The Los Angeles Dodgers have begun a $100-million makeover of Dodger Stadium, with the first phase already underway and focused on improving the fan experience with new concessions, wider concourses and expanded restrooms.
The changes to the privately owned facility will be in place for the 2013 season. Dodgers officials say this is just the beginning of an overhaul of the historic facility, which opened in 1962 and the third-oldest ballpark in Major League Baseball.
“The mission of Dodger ownership is to create ways to enhance the experience for all of our fans,” Dodger President and CEO Stan Kasten said. “Dodger Stadium is a treasured piece of the Los Angeles community and we will respect that heritage while restoring and enhancing the venue for our fans in the 21st century. When the improvements are completed, the stadium will retain its classic look, but it will have a more comfortable feel.
“This is a most ambitious program for a single off-season. We are grateful to Dodger fans for their input into the improvements that will be most meaningful to their game experience.”
Among the changes:
- New high-definition video boards in left field and right field. Existing message boards, including ribbon boards at the Loge level and outfield wall, will be replaced with the new technology as well. The unique hexagon shape of both scoreboards will be restored.
- A new sound system directed to minimize echoes and sound migration outside the ballpark.
- A new play area featuring life-size bobbleheads and oversized championship rings.
- A new Wi-Fi network and cellular antenna system to support cell-phone and Internet connectivity from mobile devices.
- Wider concourses and additional locations for wheelchair bound fans and their companions on all levels.
- Two to four rows of seats will be removed from the back of the Field, Loge, Reserve and Upper Reserve levels to provide greater walking space on each concourse, as well as more wheelchair locations and “drink rails” for fans who may wish to leave their seats during games and explore the ballpark.
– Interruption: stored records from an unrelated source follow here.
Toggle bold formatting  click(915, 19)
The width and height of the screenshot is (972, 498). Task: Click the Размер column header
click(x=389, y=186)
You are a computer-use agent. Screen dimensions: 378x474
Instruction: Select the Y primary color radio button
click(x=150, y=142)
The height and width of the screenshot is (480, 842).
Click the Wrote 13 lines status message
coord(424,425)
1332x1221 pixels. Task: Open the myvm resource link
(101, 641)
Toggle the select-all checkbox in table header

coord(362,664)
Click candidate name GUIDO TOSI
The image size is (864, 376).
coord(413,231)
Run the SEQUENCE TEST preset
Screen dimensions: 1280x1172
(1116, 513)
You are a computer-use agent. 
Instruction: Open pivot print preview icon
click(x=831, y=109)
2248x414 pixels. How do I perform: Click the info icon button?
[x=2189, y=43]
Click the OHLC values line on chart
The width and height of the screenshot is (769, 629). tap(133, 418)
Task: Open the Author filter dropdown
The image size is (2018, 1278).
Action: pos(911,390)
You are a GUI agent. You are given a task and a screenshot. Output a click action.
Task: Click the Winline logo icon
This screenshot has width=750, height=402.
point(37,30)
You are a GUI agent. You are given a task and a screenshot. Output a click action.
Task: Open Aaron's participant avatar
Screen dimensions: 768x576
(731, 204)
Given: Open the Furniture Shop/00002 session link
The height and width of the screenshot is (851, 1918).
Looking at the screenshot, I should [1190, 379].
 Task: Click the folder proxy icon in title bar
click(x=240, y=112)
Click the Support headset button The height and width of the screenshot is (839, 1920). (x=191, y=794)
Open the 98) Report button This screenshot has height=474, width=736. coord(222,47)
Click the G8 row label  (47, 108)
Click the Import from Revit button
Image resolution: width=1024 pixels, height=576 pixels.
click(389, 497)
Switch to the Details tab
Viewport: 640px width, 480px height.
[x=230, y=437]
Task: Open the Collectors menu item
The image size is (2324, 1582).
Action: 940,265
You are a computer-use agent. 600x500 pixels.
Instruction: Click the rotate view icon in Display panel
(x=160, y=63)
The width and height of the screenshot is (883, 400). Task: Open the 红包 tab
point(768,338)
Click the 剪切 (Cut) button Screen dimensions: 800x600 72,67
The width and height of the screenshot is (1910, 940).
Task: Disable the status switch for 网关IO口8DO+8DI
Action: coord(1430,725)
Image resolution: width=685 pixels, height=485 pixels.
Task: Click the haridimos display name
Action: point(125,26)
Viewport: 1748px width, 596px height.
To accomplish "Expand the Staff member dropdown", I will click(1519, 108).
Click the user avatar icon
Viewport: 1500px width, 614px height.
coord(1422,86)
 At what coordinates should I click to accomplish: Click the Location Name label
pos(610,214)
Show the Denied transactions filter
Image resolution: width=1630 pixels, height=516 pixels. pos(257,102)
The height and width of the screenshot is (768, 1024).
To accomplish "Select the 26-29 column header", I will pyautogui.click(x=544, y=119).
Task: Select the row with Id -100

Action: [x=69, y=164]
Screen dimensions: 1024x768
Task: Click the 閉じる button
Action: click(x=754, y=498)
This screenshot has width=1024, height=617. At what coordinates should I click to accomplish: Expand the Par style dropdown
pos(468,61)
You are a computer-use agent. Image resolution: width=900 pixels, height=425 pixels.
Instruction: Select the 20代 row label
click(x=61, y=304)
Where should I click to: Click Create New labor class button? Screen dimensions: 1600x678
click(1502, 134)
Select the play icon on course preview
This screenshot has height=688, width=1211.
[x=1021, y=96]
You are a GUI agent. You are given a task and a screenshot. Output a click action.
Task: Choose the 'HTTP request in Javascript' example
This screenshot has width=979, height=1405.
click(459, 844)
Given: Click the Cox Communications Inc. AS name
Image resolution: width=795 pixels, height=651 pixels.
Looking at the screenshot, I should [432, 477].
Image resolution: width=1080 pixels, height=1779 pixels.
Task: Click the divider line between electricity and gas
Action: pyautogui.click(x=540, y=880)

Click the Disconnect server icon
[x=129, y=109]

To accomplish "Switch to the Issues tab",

- New energy-efficient features will improve the ballpark’s environmental footpront. Included in the plans are new water valves, low flush fixtures, waterless urinals, hand driers to eliminate paper waste, automatic faucets to control water flow and new power and lighting energy efficient systems.
- Expanded and renovated restrooms with substantially more fixtures.
- Food service enhancements to loge, reserve and upper reserve levels including new stands, cooking facilities and menus.
- New Field Level entry plazas and bullpen overlooks to create standing room areas with a view of the game.
- A new home team clubhouse, expanded and enhanced training/conditioning areas, and new batting cages for both teams.
This is just the beginning of improvements, as overseen by Janet Marie Smith. Anyone who has followed her work throughout the years — whether it be Fenway Park or Oriole Park — knows that work is usually drawn out over several years, with teams choosing to accomplish specific tasks annually and saving more for the following year. These changes are extensive, but not especially complicated: a more complicated improvement could come next year in the form of a new restaurant/retail complex beyond center field.
We’re not so sure the takeaway from the ballpark improvements is that despite spending $100 million on a facility, the Dodgers front office refused to commit to playing there until the end of time, as Bill Shaikin argues. Spending $100 million is a pretty good indication the team plans on staying in Dodger Stadium for more than just the short term, and given the unsettled situation of the sports-business economy in Los Angeles, any demurral to saying the Dodgers would be at the existing Dodger Stadium for the next 50 years is intellectually honest. In October Kasten refused to say the team would stay in Dodger Stadium forever and ever; that things are the same in January isn’t a surprise.
Image courtesy of the Los Angeles Dodgers.